Medical Billing Quality Specialist
1 week ago
High-quality standards are crucial for healthcare clients to ensure accuracy, compliance, and efficiency in the revenue cycle process.
A Medical Billing Quality Auditor reviews claims, payments, denials, and related workflows to identify errors and recommend corrective actions.
- Quality Assurance & Audit
- Audit medical billing claims against company policies and client guidelines, ensuring adherence to HIPAA regulations and U.S. healthcare compliance requirements.

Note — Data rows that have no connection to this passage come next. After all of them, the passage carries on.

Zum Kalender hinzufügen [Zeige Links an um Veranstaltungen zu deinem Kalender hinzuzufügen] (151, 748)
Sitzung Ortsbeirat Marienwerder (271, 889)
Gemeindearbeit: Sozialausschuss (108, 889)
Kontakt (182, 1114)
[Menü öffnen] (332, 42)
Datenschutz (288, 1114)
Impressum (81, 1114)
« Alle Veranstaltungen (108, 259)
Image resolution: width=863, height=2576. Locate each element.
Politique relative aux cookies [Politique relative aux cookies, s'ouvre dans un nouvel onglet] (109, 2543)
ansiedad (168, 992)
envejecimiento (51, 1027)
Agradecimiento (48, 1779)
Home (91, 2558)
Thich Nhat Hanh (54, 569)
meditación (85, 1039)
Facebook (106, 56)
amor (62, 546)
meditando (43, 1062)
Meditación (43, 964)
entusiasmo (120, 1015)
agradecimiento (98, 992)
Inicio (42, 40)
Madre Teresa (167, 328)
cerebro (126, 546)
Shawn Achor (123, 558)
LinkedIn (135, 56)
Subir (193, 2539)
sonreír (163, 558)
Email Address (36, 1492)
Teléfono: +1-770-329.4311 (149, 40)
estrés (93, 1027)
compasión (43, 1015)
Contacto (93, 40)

- Error Identification & Corrective Action
- Identify trends in errors and provide feedback on data entry mistakes, coding mismatches, and underpayments.
- Suggest measures or process improvements to operations managers and team leaders.
- Performance Monitoring
- Track team KPIs like First Pass Resolution Rate (FPRR), Clean Claim Rate, Denial Rate, and Average Days in Accounts Receivable (AR).
- Evaluate compliance with Service Level Agreements (SLAs) and work with training teams to design refresher modules for billers and AR callers.
Key skills include excellent attention to detail, strong written and verbal communication, analytical ability, and knowledge of HIPAA regulations and compliance requirements.
A bachelor's degree in healthcare, life sciences, or commerce is preferred, along with 3-5 years' experience in medical billing, coding, or quality audit.